Thomson Ecology works on Humber Gateway projects

Thomson Ecology has been involved in wind farm projects in the Humber area for over five years and has been responsible for undertaking ecological surveys on the landfall cabling routes for two offshore wind farms in the region.

These cable routes can be up to 30 km in length, leading to requirements for surveys for a wide range of fauna, including bats, badgers, breeding birds, great crested newts, marsh harriers, otters, reptiles and water voles. A Phase 1 habitat survey allows many of the key features and habitats to be identified. This can then be followed by species surveys to identify key sites for each species and to capture data on populations present and so provide information required for mitigation design.

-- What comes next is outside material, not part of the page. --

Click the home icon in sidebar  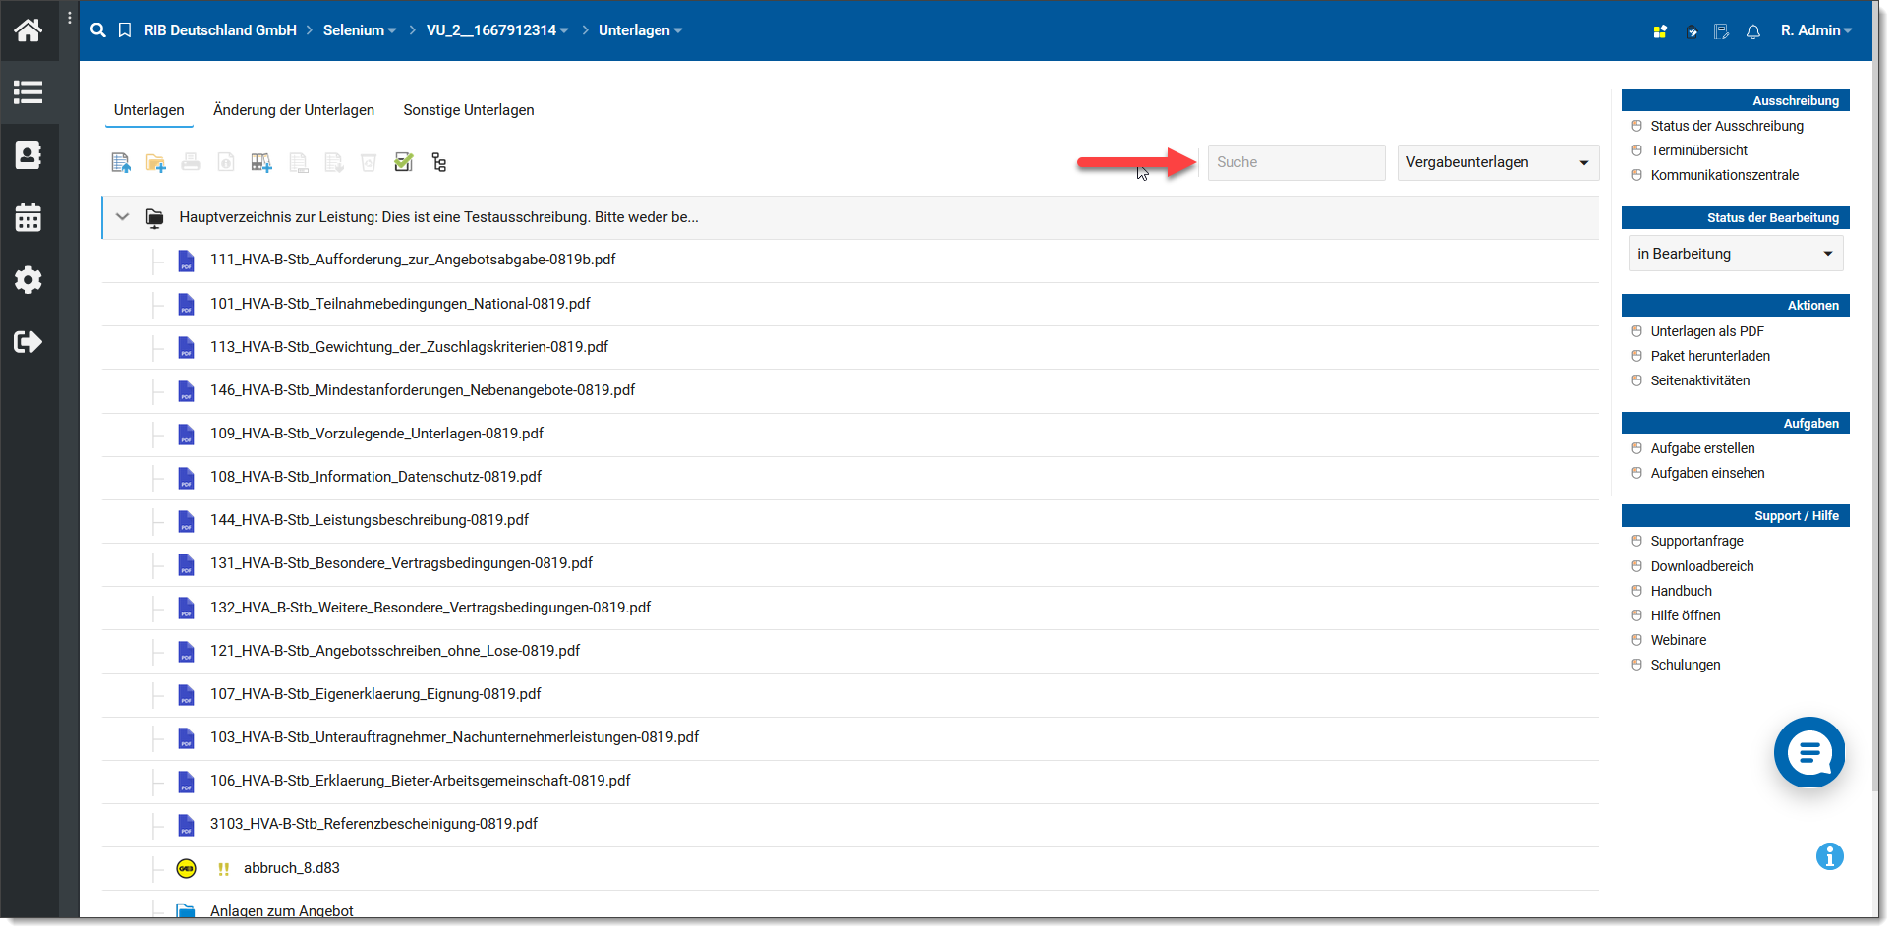(29, 30)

We surveyed over 100 ponds to determine which were potential breeding ponds for great crested newts. We identified where species were likely to be affected by the works and developed strategies to ensure negative impacts were minimised. For example, we recommended that jointing bays, required for connecting lengths of cabling, were set up away from breeding ponds. This meant that contractors could get to these areas easily without affecting the great crested newts.

Water voles, although in active decline in many parts of the country, are still relatively widespread in the Humber region, as the entire area is criss-crossed by a large number of drainage ditches, which provide suitable habitat for them. We identified a number of active sites. In most cases it was possible to use horizontal directional drilling to install cables under the ditches without affecting the water voles.

We also identified bat roosting areas, including specific trees and buildings. In many cases these were directly mapped with GPS, and this information used to ensure that the trees were retained throughout the development programme.

Through this combination of surveys we could develop mitigation plans for the entire routes and build in key timings to make sure works were carried out at the right time of year to avoid harming any species present.